Schließlich sage ich offen: Das im Vorschlag der Kommission auf 18 Jahre erhöhte Nachzugsalter für Kinder halte ich für zu hoch.

(Abg. Dr. Salomon GRÜNE: Allerdings!)

Ich bin der Meinung, wir müssen alles dafür tun, dass die Einreise so früh wie möglich erfolgt. Je früher sie erfolgt, umso besser ist auch Integration möglich, meine Damen und Herren.

Wir stehen im Übrigen zu unseren humanitären Verpflichtungen. Das gilt für das Grundrecht auf Asyl und für Bürgerkriegsflüchtlinge. Aber es muss natürlich auch klar sein: Wenn ein Asylbewerber abgelehnt ist und keine Abschiebehindernisse vorliegen, muss er das Land auch verlassen. Das Gleiche gilt für Bürgerkriegsflüchtlinge, die generell Gäste auf Zeit sind. Nur wenn wir diesen Grundsatz halten, werden wir auch die Aufnahmebereitschaft im Land erhalten können.
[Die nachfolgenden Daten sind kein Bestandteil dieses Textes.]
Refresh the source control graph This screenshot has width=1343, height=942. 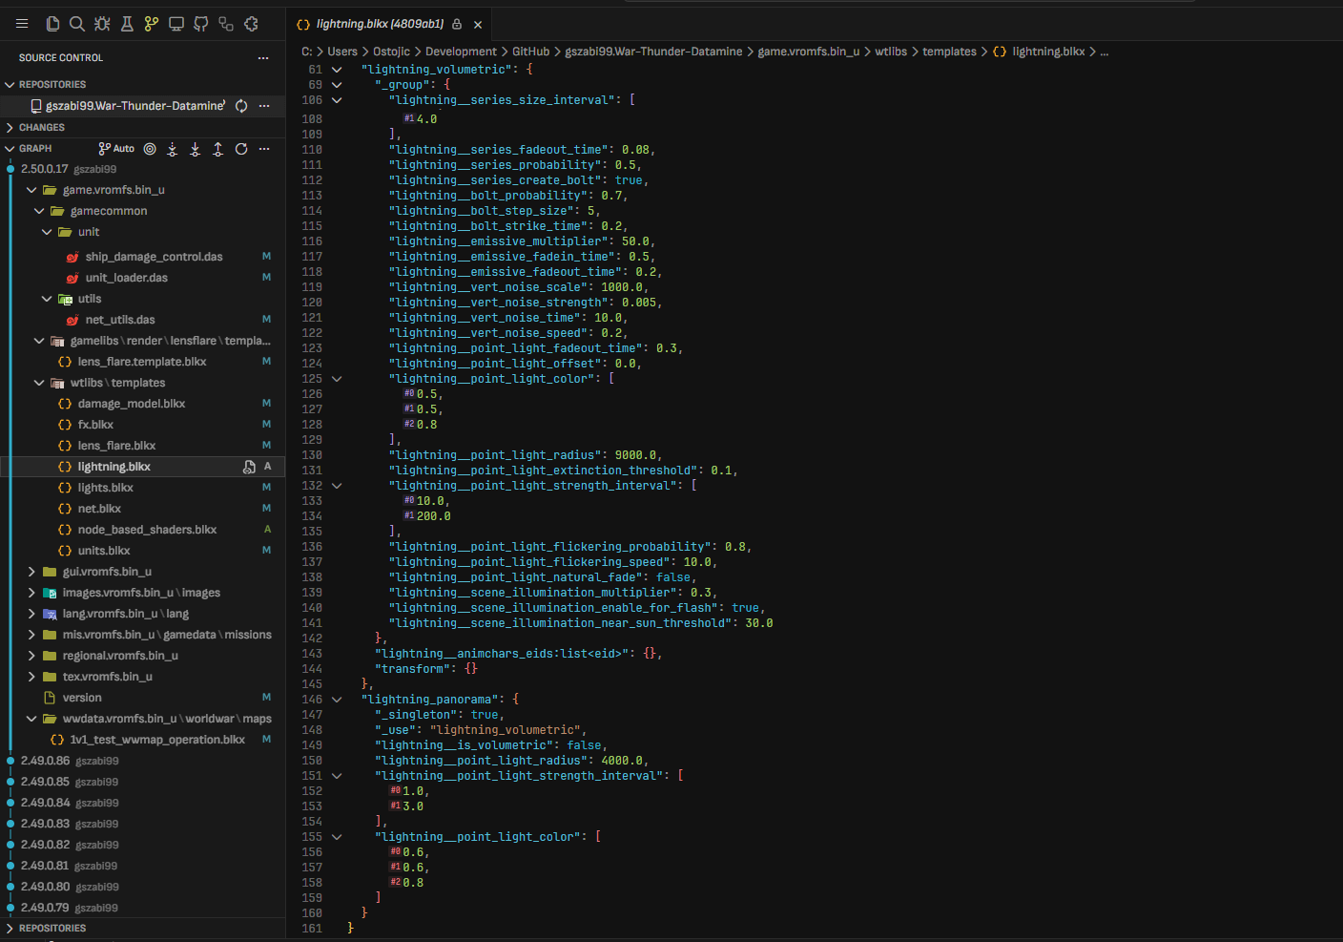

Notwendig ist aber eines, meine Damen und Herren: Wir brauchen unbedingt flexible Härtefallregelungen.

(Beifall bei der FDP/DVP)

Ich wiederhole noch einmal das typische Beispiel: Der indische Computerspezialist ist das eine Beispiel; der bosnische Bürgerkriegsflüchtling ist für die mittelständische Wirtschaft, für Handwerk und Gastronomie aber genauso wichtig. Deshalb sage ich noch einmal: Es ist Unsinn, auf der einen Seite Leute, die in Brot und Arbeit stehen und uns nicht belasten, hinauszuschicken und auf der anderen Seite mit großem Aufwand andere wieder hereinzuholen. Das sollten wir nicht tun.
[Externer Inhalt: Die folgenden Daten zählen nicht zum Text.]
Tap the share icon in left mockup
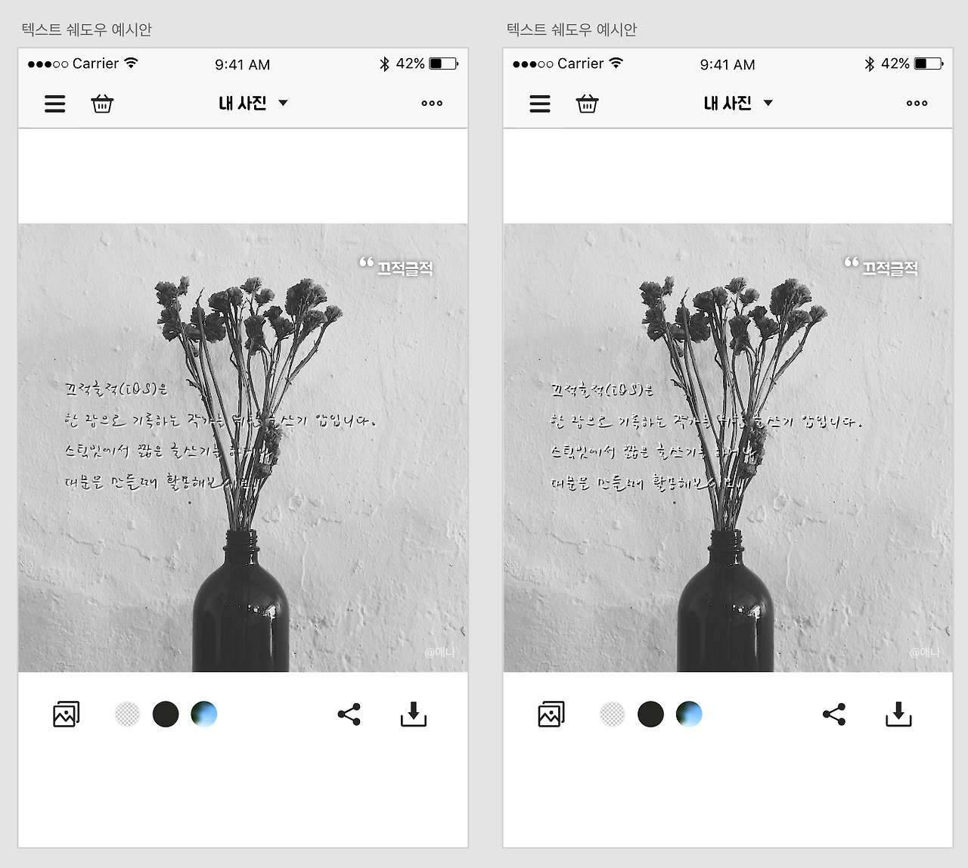968x868 pixels. click(349, 714)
(Beifall bei der FDP/DVP und des Abg. Seimetz CDU)

Meine Damen und Herren, zum Schluss: Der saarländische Ministerpräsident Peter Müller, Vorsitzender der CDU-Zuwanderungskommission, sagt: Das Boot wird immer leerer. Wenn man sich die demographische Entwicklung vor Augen hält, muss man sagen, er hat damit sicherlich Recht. Aber im Augenblick kommt es nicht darauf an, noch zusätzliche Gutachten auf den Weg zu bringen. Die Gutachten, die wir haben, füllen ganze Regale. Jetzt kommt es darauf an, dass die Punkte, die besprochen werden müssen, mit dem Willen zur Einigung besprochen werden. Vor allem kommt es aber darauf an, jetzt politisch zu handeln und nichts zu zerreden, sondern diese Chance für Zuwanderung auch für unser Land Baden-Württemberg energisch anzugehen und zu nutzen.

(Beifall bei der FDP/DVP und Abgeordneten der CDU)

Das Wort erteile ich Herrn Abg. Heinz.

Herr Präsident, liebe Kolleginnen und Kollegen! Es wird ein spannender Prozess werden, der vor uns liegt, und ich denke, wir alle werden ihn mit Interesse begleiten. Ich habe kein Problem damit, Herr Pfister, wenn Sie verlangen, dass wir in Baden-Württemberg eine dominierende Rolle in diesem Prozess spielen sollen.

(Abg. Pfister FDP/DVP: Müssen wir auch!)

Daran werden wir uns sicherlich beteiligen; das ist keine Frage.

(Abg. Bebber SPD: In welche Richtung?)

Auf meinem Stichwortzettel steht: „Deutschland, ein Einwanderungsland?“ Darüber kann man philosophieren. Manche reden von einem klassischen Einwanderungsland; dazu zählen wir sicherlich nicht, denke ich.

(Abg. Pfister FDP/DVP: Das ist ja völlig uninte- ressant!)

Auf der anderen Seite wissen wir alle, dass in den letzten Jahren und Jahrzehnten ungesteuert Menschen zu uns gekommen sind.